You can change your consent at any time by clearing your browser storage for our domains, or by writing to the DPO.

To the maximum extent permitted by applicable law — and subject to all rights that cannot lawfully be limited:

• Geist Realty's aggregate liability under or in connection with this policy is limited to the fees you have paid us in the twelve months preceding the event giving rise to the claim, or THB 100,000, whichever is the greater.
• We are not liable for indirect, incidental, special, consequential, exemplary, or punitive damages, including lost profits, lost opportunities, or reputational harm, even if advised of the possibility.
• We are not liable for the acts or omissions of independent third parties, including landlords, developers, banks, notaries, and government agencies, except to the extent caused by our negligence.
• Nothing in this section limits liability for fraud, wilful misconduct, gross negligence, or any liability that cannot lawfully be excluded — including, for residents of jurisdictions where such limitations are not permitted, liability for personal injury, death, or breach of statutory consumer rights.

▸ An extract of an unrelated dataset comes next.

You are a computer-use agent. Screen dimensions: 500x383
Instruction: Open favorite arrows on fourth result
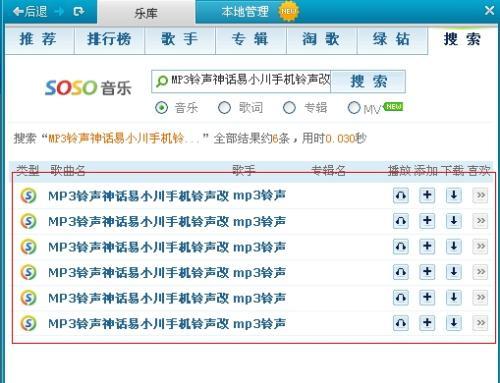point(480,272)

This limitation reflects a fair allocation of risk between us. The standards of care we promise above (§ 10) and the regulator-grade response we owe you on a breach (§ 11) are the substantive protections; this clause caps monetary exposure where law allows.

We may update this policy from time to time — to reflect new services, new providers, new laws, or clearer language. The "Last updated" date at the top always reflects the current version, and we keep prior versions on request.

For material changes — anything that expands the categories of data we collect, the purposes we use it for, or the parties we share it with — we will notify you by email before the change takes effect, and where consent is required we will ask for it afresh.

This policy is governed by the laws of the Kingdom of Thailand. Disputes arising from or in connection with it are subject to the exclusive jurisdiction of the courts of Bangkok, save that nothing in this clause prevents you from bringing a complaint before a competent regulator or court in your country of residence where applicable law gives you that right.

Before commencing legal proceedings, both parties agree to attempt good-faith resolution in writing for a period of not less than 30 days from the date of the complaint.

For all privacy matters, the most direct route is our Data Protection Officer.

Email · dpo@geist.realty
General · hello@geist.realty
Links hub · links.geist.realty

If you are not satisfied with our response, you may contact the Personal Data Protection Committee (PDPC) of Thailand at pdpc.or.th, your EU / UK supervisory authority, or the California Attorney General.